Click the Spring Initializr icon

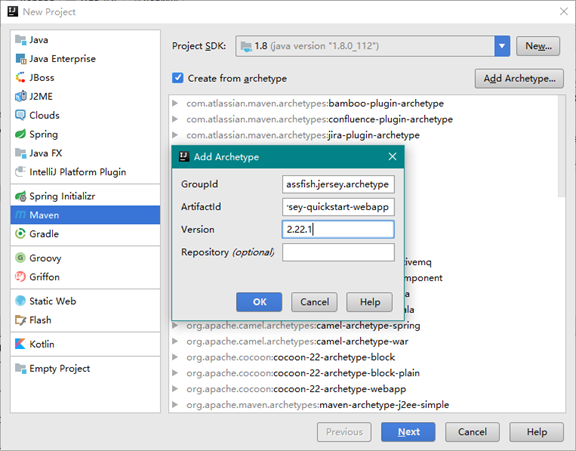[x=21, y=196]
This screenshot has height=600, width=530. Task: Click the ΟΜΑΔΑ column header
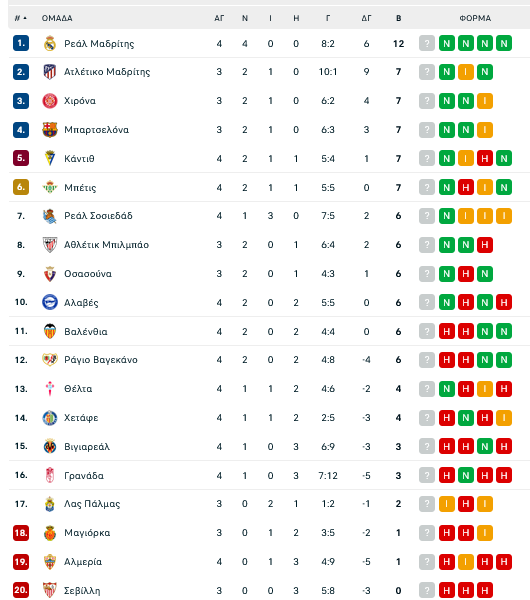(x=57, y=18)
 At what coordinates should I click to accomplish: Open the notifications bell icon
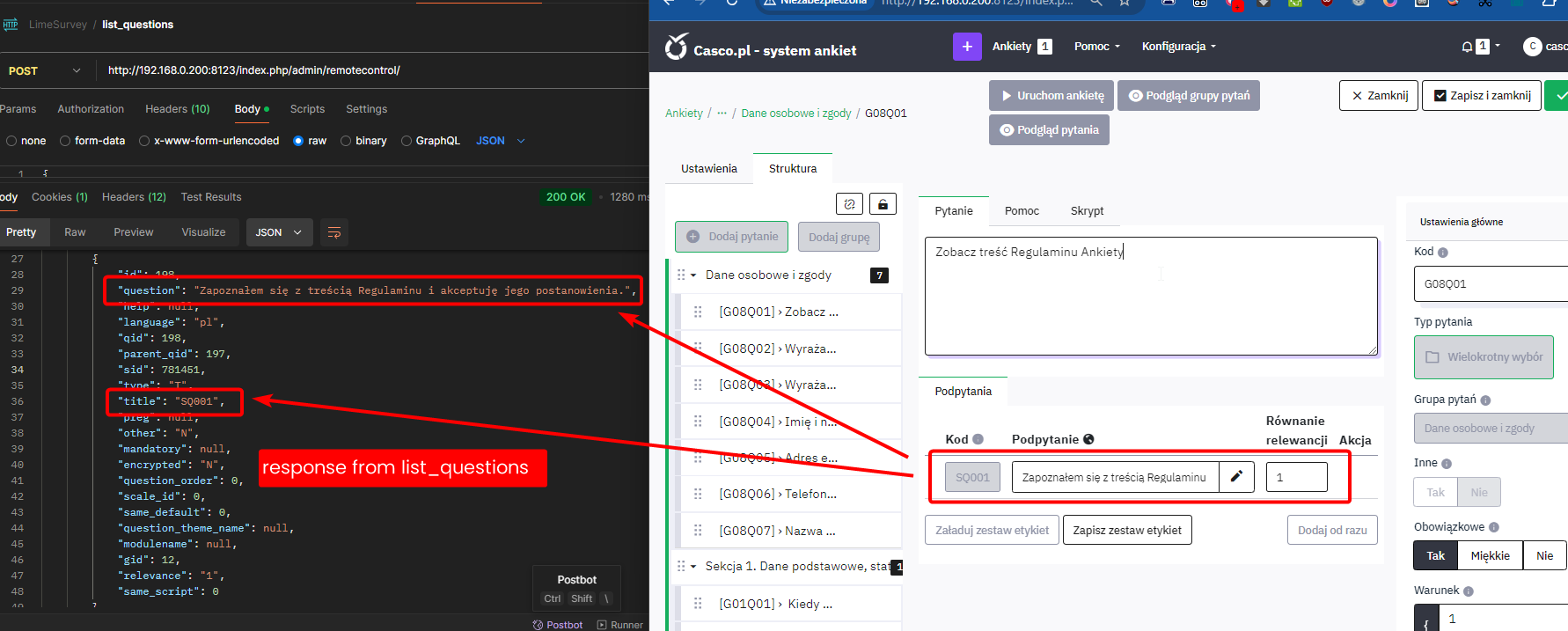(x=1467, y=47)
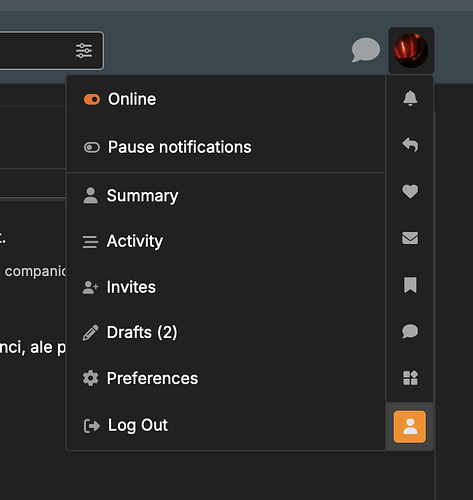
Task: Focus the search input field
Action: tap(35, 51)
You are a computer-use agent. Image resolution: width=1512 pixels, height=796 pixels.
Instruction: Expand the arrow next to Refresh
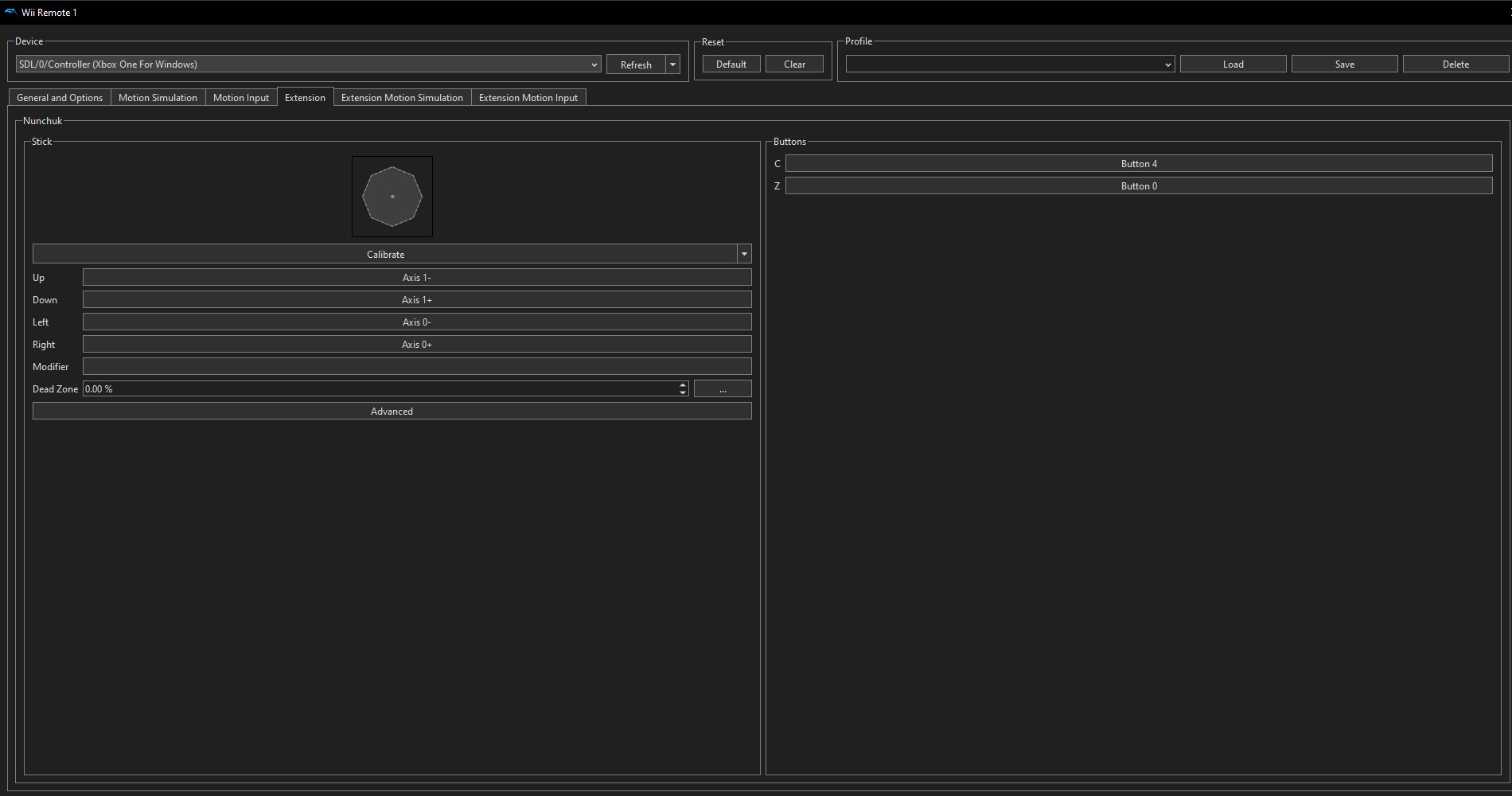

━━━━━━━━━━━━━━━━━━━━

Write out, exactly and only, the lines from the one containing "This screenshot has" through the last line of the material above. Pictures do not go in the copy.

This screenshot has height=600, width=530. Task: Click the ΟΜΑΔΑ column header
(x=57, y=18)
 At what coordinates should I click to accomplish: Open the notifications bell icon
(x=1467, y=47)
Task: Focus the search input field
Action: tap(35, 51)
You are a computer-use agent. Image resolution: width=1512 pixels, height=796 pixels.
Instruction: Expand the arrow next to Refresh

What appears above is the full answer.